Generally, thepublic is divided in whether they trust the High Council of Justice, Supreme Court, and the court system in general. About half of the public trusts and distrusts each of these institutions. 


The public is also divided in terms of awareness of the selection process of Supreme Court candidates. Approximately half of the Georgian-speaking adult population (54%) has heard of the selection process of Supreme Court candidates. However, their attitude to it is not particularly positive, as about half of those who have heard about the selection do not trust the process (53%). Similarly, almost half of those who heard about the selection process, say the selection was not unbiased (48%).

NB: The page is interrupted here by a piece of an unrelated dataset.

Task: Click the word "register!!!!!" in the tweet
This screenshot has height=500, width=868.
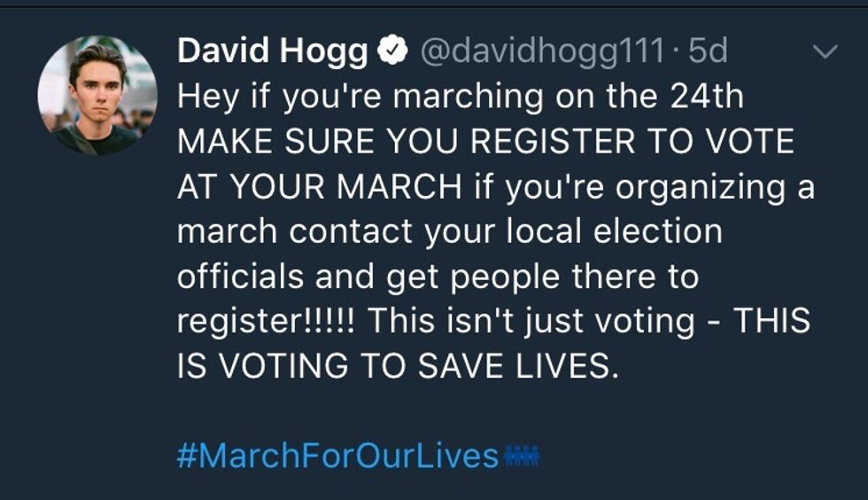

The survey asked respondents to share their first association regarding the selection of the Supreme Court candidates. The majority (64%) did not have any association, responding don’t know. Of those who shared their view, there were both positive and negative associations as well as neutral ones. However, negative attitudes predominated. Overall, 3% of respondents reported a positive word, 20%reported a negative association and 10% of responses were neutral. The top three associations were that “appointment should not be lifetime” (6%), “insecurity” (3%), and “distrust” (2%). Positive associations included “hope” (1%), “the process is going in a good direction” (0.6%), and “fair court”. Some of the negative associations were: “negative attitude” (2%), “unfairness” (1%), and “clan” (1%).



After the long selection process, the High Council of Justice finalized the list of 20 candidates to be submitted to the Parliament. The survey asked about whether each candidate should or should not be appointed as a Supreme Court judge. The majority of people in Georgia (over 60% for most candidates) reported that they have not heard of the candidate. Attitudes were most approving of appointment towards: Shalva Tadumadze, Prosecutor General (14% of the population approve of his appointment), Giorgi Mikautadze, Secretary of the High Council of Justice (13% of the population approve of his appointment), and Shota Getsadze, judge of the Tbilisi Court of Appeals (10% of the population approve of his appointment).


About one fifth of the adult Georgian-speaking population (19%) says appointment of these 20 candidates will improve justice in the country. The same share (19%) says the state of justice will get worse. About a third (29%) believe it will stay the same.

Considering the knowledge of the population about the selection process and their attitude to it, it may not be surprising that only 1% of the Georgian-speaking adult population considered it one of the most important events of the summer. [Note: Respondents were not prompted of the events. There was a pre-compiled list for phone operators to mark answers quickly. Several options were added to the list of events after the pilot.] The top five events named during the survey were:

  • The devaluation of Georgian Lari,
  • Dissolution of the June 20 rally;
  • Further moving the administrative boundary line in the Samachablo/South Ossetia region
  • The protest rallies “It’s a shame” and;
  • Gavrilov’s visit to Parliament.


More than a quarter of people responded “Don’t know” to the question or refused to answer altogether. There were non-relevant answers as well, such as “good weather” and “lack of water and electricity”, etc.


Overall, the public is divided in their trust towards judicial institutions. More than half of the population has heard of the Supreme Court judge selection process, though few find it to be among the most important events over the summer. Among those that are aware of the selection process, attitudes are more negative than positive. A majority of people in Georgia have never heard about the candidates.

 

Note: This blog post has been produced with the assistance of the European Union. Its contents are the sole responsibility of CRRC-Georgia, EMC and IDFI and do not necessarily reflect the views of the European Union.

On September 5-11, 2019, within the EU-funded project “Facilitating Implementation of Reforms in the Judiciary (FAIR)”, CRRC-Georgia conducted a phone survey to find out people’s knowledge and attitude about the Supreme Court judge selection process. The survey resulted in 867 completed interviews, and is representative of the adult Georgian-speaking population of the country. The average margin of error of the survey is 2.2%.